* start GIVEN TEXT *

# pem mill



## egerm (Dec 19, 2007)

i have found that when ever i have tried to use a pen mill on a hand drill it goes terribly wrong. also when i have used the drill press and manuel pushed the blank into the mill i had the same efect blown up blank. yet every time i have used the press to apply presur it works great. has anyone else had this happen


----------



## maxwell_smart007 (Dec 19, 2007)

I use my hand-held drill...works fine for me


----------



## Randy_ (Dec 19, 2007)

I don't have a clue???  It might have to do with how your mill is sharpened.  There is not total uniformity as they come from the manufacturer.

I use a VS cordless drill and it works just fine; but if the DP works for you, that is what you should use.


----------



## rherrell (Dec 19, 2007)

Word of advice....Don't EVER hold the blank in your hand when using the pen mill(if you like your fingers). You stated that whenever you manually push the blank it blows up but when you use the drill press to apply pressure it works great. That should give you a clue right there.Too many variables when you use your hands. 
Make sure you're mill is sharp and if you're using sleeves make sure they fit with no slop. I put my blanks in a vise and use a cordless drill and don't have any problems.


----------



## RONB (Dec 19, 2007)

You can't make pens without hands.Be careful, clamp the piece down.


----------



## Daniel (Dec 19, 2007)

I use the pen mill in my drill press, hold the blank with a pair of channel lock pliers. I have had a few blanks tear out over the past five years. this means the mill is dull in my experience.


----------



## Paul in OKC (Dec 19, 2007)

I use mine in a cordless drill set on the low range, hold blanks in my hand.


----------



## rherrell (Dec 19, 2007)

Paul, I guess you and the infamous Eagle think alike. He uses his hands too, only not with a cordless drill.
Here's the email he sent me....I saw your reply about milling blanks.
FYI.
I have been milling on the DP and the lathe for the last three and a half years with absolutely NO PROBLEMS.
Clamping in a vice and using a drill would be my absolute last option.
I also hold them with my hand while milling on the lathe.
I am no expert but I have been told my pens are fairly desent.

I'm sticking by my guns though. 40 years of working in sheet metal shops has taught me a little about shop safety and I know this much... I'm not going to hold a little piece of wood in my hand that has a high speed cutter coming at me from the other side. I've had MORE than my fair share of industrial accidents and this just sounds like one waiting to happen.
Paul, I would think that with all your shop experience you wouldn't mill your blanks that way. Let's hope yours and Eagles luck doesn't run out.

Thanks for letting me rant a bit.


----------



## JasonF (Dec 19, 2007)

* end GIVEN TEXT *
* start MATERIAL SUPPLIED *

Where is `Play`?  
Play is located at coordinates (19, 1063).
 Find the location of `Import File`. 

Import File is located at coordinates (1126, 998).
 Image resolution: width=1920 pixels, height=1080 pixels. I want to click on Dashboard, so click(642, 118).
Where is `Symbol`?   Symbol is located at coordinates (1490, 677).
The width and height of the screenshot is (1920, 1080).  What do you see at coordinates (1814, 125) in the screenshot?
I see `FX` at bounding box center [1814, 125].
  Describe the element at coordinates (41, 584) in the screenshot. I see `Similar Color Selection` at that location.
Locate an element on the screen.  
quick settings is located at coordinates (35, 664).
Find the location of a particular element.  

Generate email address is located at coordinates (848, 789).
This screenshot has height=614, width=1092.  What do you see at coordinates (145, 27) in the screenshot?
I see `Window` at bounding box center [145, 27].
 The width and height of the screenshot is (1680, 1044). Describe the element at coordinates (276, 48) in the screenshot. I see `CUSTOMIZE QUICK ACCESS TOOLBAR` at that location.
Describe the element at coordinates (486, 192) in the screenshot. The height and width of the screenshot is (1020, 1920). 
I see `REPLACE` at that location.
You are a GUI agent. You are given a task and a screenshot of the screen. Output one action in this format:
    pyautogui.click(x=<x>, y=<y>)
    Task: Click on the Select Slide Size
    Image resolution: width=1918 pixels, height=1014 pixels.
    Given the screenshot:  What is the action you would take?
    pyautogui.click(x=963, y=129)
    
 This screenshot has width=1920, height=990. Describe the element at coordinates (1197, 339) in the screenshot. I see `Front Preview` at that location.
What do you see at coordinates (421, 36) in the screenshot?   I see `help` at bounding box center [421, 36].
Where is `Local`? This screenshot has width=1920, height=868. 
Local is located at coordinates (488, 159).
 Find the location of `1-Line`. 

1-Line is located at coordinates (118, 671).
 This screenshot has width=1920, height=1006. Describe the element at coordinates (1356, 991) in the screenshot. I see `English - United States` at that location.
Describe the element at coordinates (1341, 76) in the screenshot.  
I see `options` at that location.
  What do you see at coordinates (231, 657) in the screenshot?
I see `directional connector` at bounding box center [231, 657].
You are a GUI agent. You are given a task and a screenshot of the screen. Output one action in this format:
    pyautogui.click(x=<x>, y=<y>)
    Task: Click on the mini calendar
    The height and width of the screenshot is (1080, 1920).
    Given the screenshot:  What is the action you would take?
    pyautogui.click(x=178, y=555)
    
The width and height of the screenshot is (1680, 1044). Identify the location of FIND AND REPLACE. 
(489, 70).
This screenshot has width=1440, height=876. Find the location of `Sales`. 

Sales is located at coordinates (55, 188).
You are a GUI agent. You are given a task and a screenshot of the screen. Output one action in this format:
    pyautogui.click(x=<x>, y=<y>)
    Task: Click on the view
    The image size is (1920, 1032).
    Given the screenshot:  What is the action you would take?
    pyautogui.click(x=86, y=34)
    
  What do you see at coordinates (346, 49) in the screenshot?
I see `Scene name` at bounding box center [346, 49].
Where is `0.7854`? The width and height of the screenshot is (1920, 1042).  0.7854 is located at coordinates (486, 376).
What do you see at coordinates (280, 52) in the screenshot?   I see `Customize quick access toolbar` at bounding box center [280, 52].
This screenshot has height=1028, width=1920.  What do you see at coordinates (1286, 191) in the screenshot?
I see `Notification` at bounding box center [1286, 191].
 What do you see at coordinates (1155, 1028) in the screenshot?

* end MATERIAL SUPPLIED *

▶ COMPLETE THE FOLLOWING
(a) Rewrite the part of the pen mill thread that opens with the words containing "I am no expert" and closes with "rant a bit.", changing "sheet metal shops" to "machine shops".
(b) Pick up the pen mill thread where it stops and keep writing it.

▶ RESULTS
(a)
I am no expert but I have been told my pens are fairly desent.

I'm sticking by my guns though. 40 years of working in machine shops has taught me a little about shop safety and I know this much... I'm not going to hold a little piece of wood in my hand that has a high speed cutter coming at me from the other side. I've had MORE than my fair share of industrial accidents and this just sounds like one waiting to happen.
Paul, I would think that with all your shop experience you wouldn't mill your blanks that way. Let's hope yours and Eagles luck doesn't run out.

Thanks for letting me rant a bit.

(b)
I used to hold the blank in my hand with a drill. I guess over time my trimmer was getting dull and I was having to push harder to trim the wood. One day my hand slipped and you guessed it, band-aid city on the thumb and forefinger. After that I sharpened the trimmer a bit and started clampping the blank and using the drill press. Worked great. Then over this past Thanksgiving week, in a hurry and out of "convenience", I used the "hold and drill" method. Yep-got the thumb and forefinger again. 

My wife had to ask, "is that why they call it a 'hand' drill?"


----------



## Randy_ (Dec 19, 2007)

> _Originally posted by Paul in OKC_
> 
> I use mine in a cordless drill set on the low range, hold blanks in my hand.



I do the same.  

No doubt there are safer ways; but there are much safer ways to get to your job than driving an automobile, too.


----------



## Geo in Winnipeg (Dec 19, 2007)

> _Originally posted by Daniel_
> 
> I use the pen mill in my drill press, hold the blank with a pair of channel lock pliers. I have had a few blanks tear out over the past five years. this means the mill is dull in my experience.


This is the way I have always used mine.


----------



## Rick_G (Dec 19, 2007)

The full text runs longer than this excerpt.